The most eye-catching change is the switch from previously two evaluation items (‘tick boxes’) in the Quality Profile Sheet (Financial Resources, Financial Management) to now three (Financial Performance, Financial Management, Risk Management). A more in-depth look at the Financial Performance section reveals that schools are from now on requested to supply detailed accounting information for the past five years as well as corresponding budget projections for the next three years. The scope of reporting is implicitly aligned with the availability of financial information, which is above all tied to the school’s legal status. The working rule for schools in process should be that whatever is generated as part of regular financial reporting must now also be added to the Self-Assessment Report or the Base Room (see Annexes 4 – 5 of the EQUIS Process Manual Annexes for further details).
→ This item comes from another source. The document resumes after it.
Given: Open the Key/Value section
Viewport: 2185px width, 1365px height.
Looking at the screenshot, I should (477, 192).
The Financial Performance section has in addition been extended to cover potential threats not explicitly captured in the school’s accounts. These could for instance include issues related to the parent institution’s financial health or any contractual commitments with a potential impact on financial outcomes in the years to come (e.g. loan covenants). Schools should view these additional provisions as a reminder that they need to provide Peer Review Teams with a comprehensive picture of their financial situation and to pro-actively highlight problem areas, which may have a tangible impact on the accreditation process.
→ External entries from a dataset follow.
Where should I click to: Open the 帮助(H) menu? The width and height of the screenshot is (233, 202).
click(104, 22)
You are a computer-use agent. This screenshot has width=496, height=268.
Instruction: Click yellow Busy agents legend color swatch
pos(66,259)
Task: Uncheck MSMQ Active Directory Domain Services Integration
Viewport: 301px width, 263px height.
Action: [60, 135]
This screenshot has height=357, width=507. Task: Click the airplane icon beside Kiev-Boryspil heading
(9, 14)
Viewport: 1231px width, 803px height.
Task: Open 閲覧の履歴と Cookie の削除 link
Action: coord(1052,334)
The section on Financial Management covers the same headline items as before (financial autonomy, financial budgeting process, internal control and reporting systems), but now with somewhat greater depth. Schools are for instance asked to describe the system of KPIs used in performance management, which now needs to be supplemented with corresponding data for the past five years and projections for the next three years. Greater emphasis is also placed on the consistency of the financial budgeting process, in particular the alignment with the strategic plan as well as the consistency of revenue and cost projections.
The section covering Risk Management represents the most important innovation introduced to the Resources chapter this year. Risk is defined very broadly and covers financial as well as non-financial risks, the latter for instance being related to academic quality and reputation. Schools are requested to explain how they organize the risk management function (e.g. assignment of managerial responsibility as well as risk ownership, risk reporting) and how it is embedded into its governance system. They need to further describe the management processes applied to the identification, assessment and mitigation of risks. Finally, Peer Review Teams are to be provided with up-to-date information on the risks currently facing the school as well as the mitigation policies employed to manage these risks. In this context, any pertinent threat with the potential of significantly infringing on quality and viability needs to be flagged up during the review.
Overall, the changes applied to the Resources chapter provide schools with greater clarity on what is expected from them. Peer Review Teams will therefore spend less time on the gathering of information and will devote more of their attention to analysis as well as the provision of advice. Will the 2013 document revisions eventually raise the EQUIS bar in these areas? Probably. But this will go hand-in-hand with the further professionalization of the finance and risk management function in business schools, all in the context of EQUIS’ central mission to encourage continuous quality improvement.